Communication breakdown nearly drove me insane

It might have been avoided if I had completed the house-wide comms network. When the inverter company recently released an Ethernet converter for our model, I bought it straight away, sceptical but hopeful. But I’ve not yet finished all the RJ45 terminations and rack work so, when last week’s drama unfolded, it was gathering dust. When the network is done, we should be able to see our battery system status directly from the comfort of our study desks.

Meanwhile, I scoured the internet for wisdom as I faffed with drivers and virtual COM port settings. Today, I finally won. I had an electronic conversation with the inverter. Downloaded all logs, checked statuses and did a little jig. Comms restored. Woohoo.

What was the fix? When I reinstalled Windows recently it did ‘the right thing’ and updated all my drivers to their latest release. For most software and drivers, this is a surprisingly good feature and generally works well. In this case though, the fresh OS had reassigned my virtual COM ports to be “Standard Serial over Bluetooth link”. Not what I needed. It had also hidden the legacy “USB-to-Serial Comm Port” ports that I did need.
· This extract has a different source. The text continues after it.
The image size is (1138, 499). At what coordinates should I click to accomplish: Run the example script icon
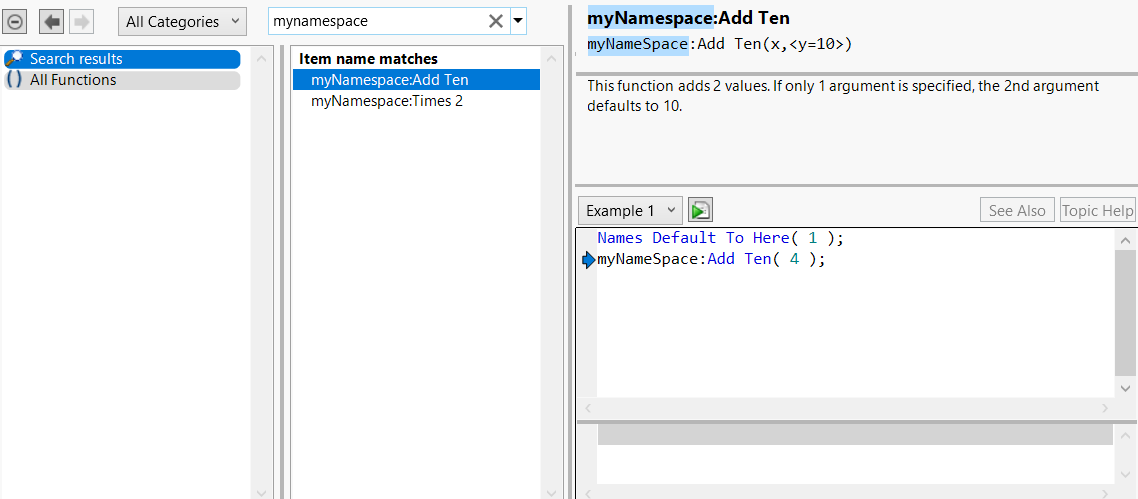[700, 210]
I selected ‘view hidden devices’ to see: “PL2303HXA PHASED OUT SINCE 2012. PLEASE CONTACT YOUR SUPPLIER”. Okee dokee…been working for me until 2021, but yeh. More research revealed that some PL2303 chips are wrong’uns and manufacturer drivers have recently been updated to not talk to apparent fakes. Windows compounds this by auto-updating drivers to the latest versions. I found a legacy driver, tried installing it to the hidden COM port, only to have it fail and revert to the ‘phased out’ warning every time I physically plugged in to the inverter. Before phasing out myself, I then installed the legacy driver whilst plugged in and it stuck. Let’s hope it stays that way for a while.

The good feels…for the good life

When the sun is out, we care not for the convenience of the grid. If we are careful with consumption, our monthly power bill is less than $10 to fuel the backup generator. Though it did cost a bit to set everything up to be cheap to run, that investment is paying off. It’s a nice feeling.
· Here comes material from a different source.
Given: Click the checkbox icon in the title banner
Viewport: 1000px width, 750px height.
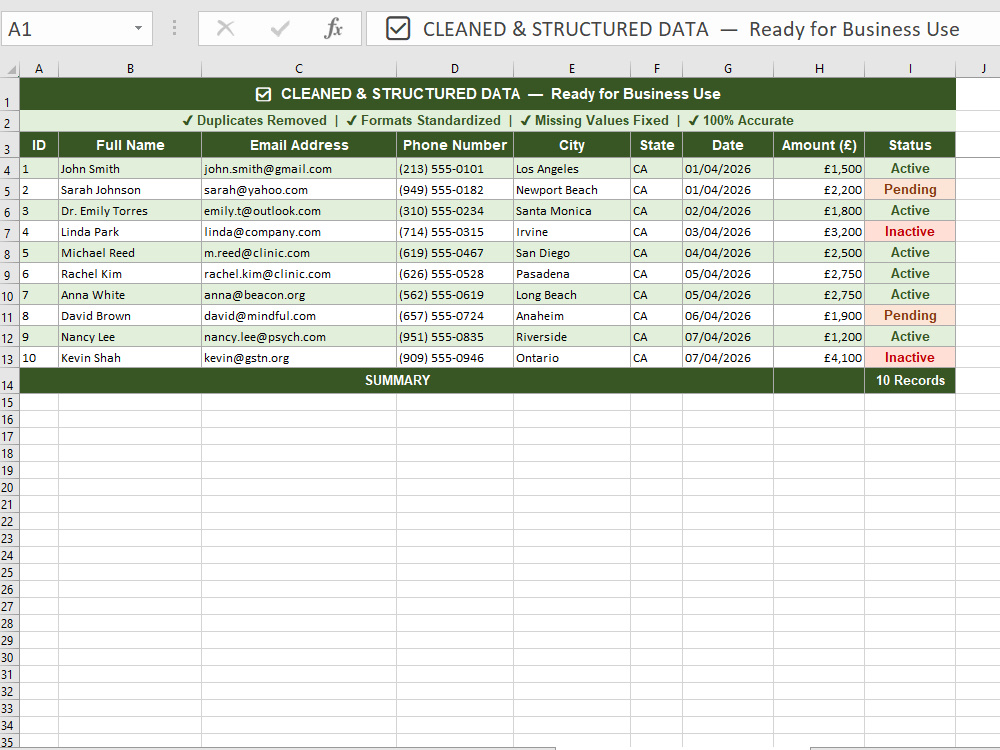Looking at the screenshot, I should [x=262, y=93].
It’s not so happy vibes when this illusion of independent nirvana shatters. Tethered by communications to the outside world, we also rely heavily on solid comms with our basic life support infrastructure. My current hack will work for a little while but methinks it’s time to move forward with finishing the whole house network. Then we can kick back content, knowing that communicating with our power system is but a click away.

P.S. (written 2 weeks later)

It turns out we did have a dodgy cell. Low voltage alarm tripped again a week or so later and one read 32mV. Three-hour round trip to grab a replacement 80kg lump and a two-hour swap in. Charged from gennie, sat down to dinner and sudden darkness! Arrgggh, dug out some candles and had an early night. Checked next morning, the new cell was so bad it had reversed polarity. Arranged another emergency visit to grab two more second-hand cells. Installed and charged the one that read 2.14V but, as the sun dropped, so did the battery and we plunged back to candlelight for another evening. Next morning, we tentatively swapped in the third cell, then charged and set to equalise.
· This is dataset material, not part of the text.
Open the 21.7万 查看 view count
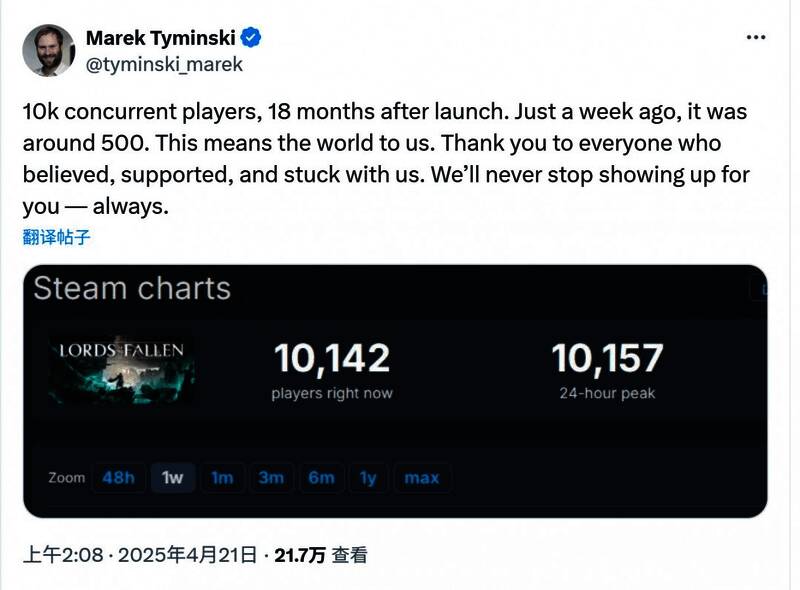This screenshot has height=590, width=800. (322, 555)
Nature smiled and gave us a long sunny day to fill the bank up and fortune left us enough electrons to rejoin modern life. Good crisis management also kept our perishables from spoiling. That night, and in the nights since, we have thoroughly enjoyed the simple conveniences of lights, telly and phone charging. We also appreciate how very fickle that can sometimes be. We are content but concerned…and have a managed PoE switcher on the way.